An open API service indexing awesome lists of open source software.

Awesome Lists | Featured Topics | Projects

https://github.com/Azure/aks-periscope

aks-periscope aims to detect various kubernetes cluster problems
https://github.com/Azure/aks-periscope

Last synced: about 1 month ago
JSON representation

aks-periscope aims to detect various kubernetes cluster problems

Awesome Lists containing this project

README

        

# AKS Periscope

[![CI](https://github.com/Azure/aks-periscope/actions/workflows/ci-pipeline.yaml/badge.svg?branch=master)](https://github.com/Azure/aks-periscope/actions/workflows/ci-pipeline.yaml)
[![codecov](https://codecov.io/gh/Azure/aks-periscope/branch/master/graph/badge.svg)](https://codecov.io/gh/Azure/aks-periscope)
[![GoDoc](https://godoc.org/github.com/Azure/aks-periscope?status.svg)](https://godoc.org/github.com/Azure/aks-periscope)
[![Go Report Card](https://goreportcard.com/badge/github.com/Azure/aks-periscope)](https://goreportcard.com/report/github.com/Azure/aks-periscope)
[![CodeQL](https://github.com/Azure/aks-periscope/actions/workflows/codeql-analysis.yml/badge.svg?branch=master)](https://github.com/Azure/aks-periscope/actions/workflows/codeql-analysis.yml)

Quick troubleshooting for your Azure Kubernetes Service (AKS) cluster.

![Icon](https://user-images.githubusercontent.com/33297523/69174241-4075a980-0ab6-11ea-9e33-76afc588e7fb.png)

# Table of contents
1. [Overview](#overview)
2. [Data Privacy and Collection](#data-privacy-and-collection)
3. [Compatibility](#compatibility)
4. [Current Feature Set](#current-feature-set)
5. [User Guide](#user-guide)
1. [Prerequisites](#prerequisites)
1. [Raw Kustomize](#kustomize-deployment)
1. [Azure CLI Kollect Command](#using-azure-command-line-tool)
1. [VS Code AKS Extension](#using-vs-code-aks-extension)
6. [Programming Guide](#programming-guide)
1. [Automated Tests](#automated-tests)
7. [Dependent Consuming Tools and Working Contract](#dependent-consuming-tools-and-working-contract)
8. [Debugging Guide](#debugging-guide)
9. [Contributing](#contributing)

## Overview

Hopefully most of the time, your AKS cluster is running happily and healthy. However, when things do go wrong, AKS customers need a tool to help them diagnose and collect the logs necessary to troubleshoot the issue. It can be difficult to collect the appropriate node and pod logs to figure what's wrong, how to fix the problem, or even to pass on those logs to others to help.
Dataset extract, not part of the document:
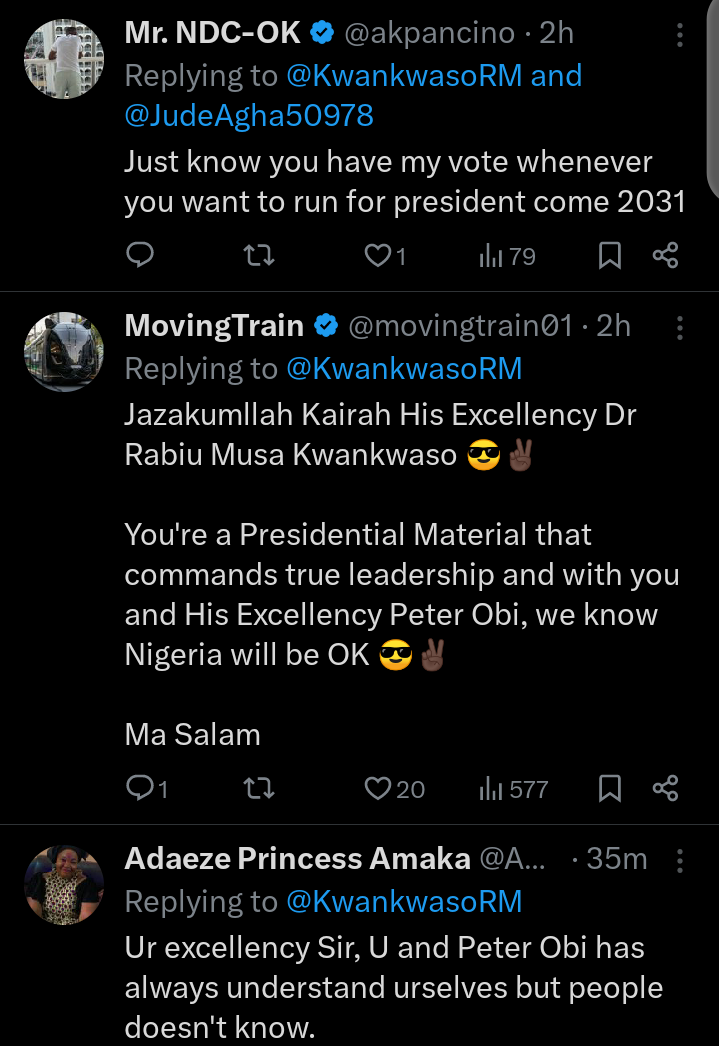
Task: Open MovingTrain's profile avatar
Action: pyautogui.click(x=64, y=352)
AKS Periscope allows AKS customers to run initial diagnostics and collect and export the logs (such as into an Azure Blob storage account) to help them analyze and identify potential problems or easily share the information to support to help with the troubleshooting process with a simple az aks kollect command. These cluster issues are often caused by incorrect cluster configuration, such as networking or permission issues. This tool will allow AKS customers to run initial diagnostics and collect logs and custom analyses that helps them identify the underlying problems.

![Architecture](https://user-images.githubusercontent.com/33297523/64900285-f5b65c00-d644-11e9-9a52-c4345d1b1861.png)

Raw Logs and metrics from an AKS cluster are collected and basic diagnostic signals are generated by analyzing these raw data.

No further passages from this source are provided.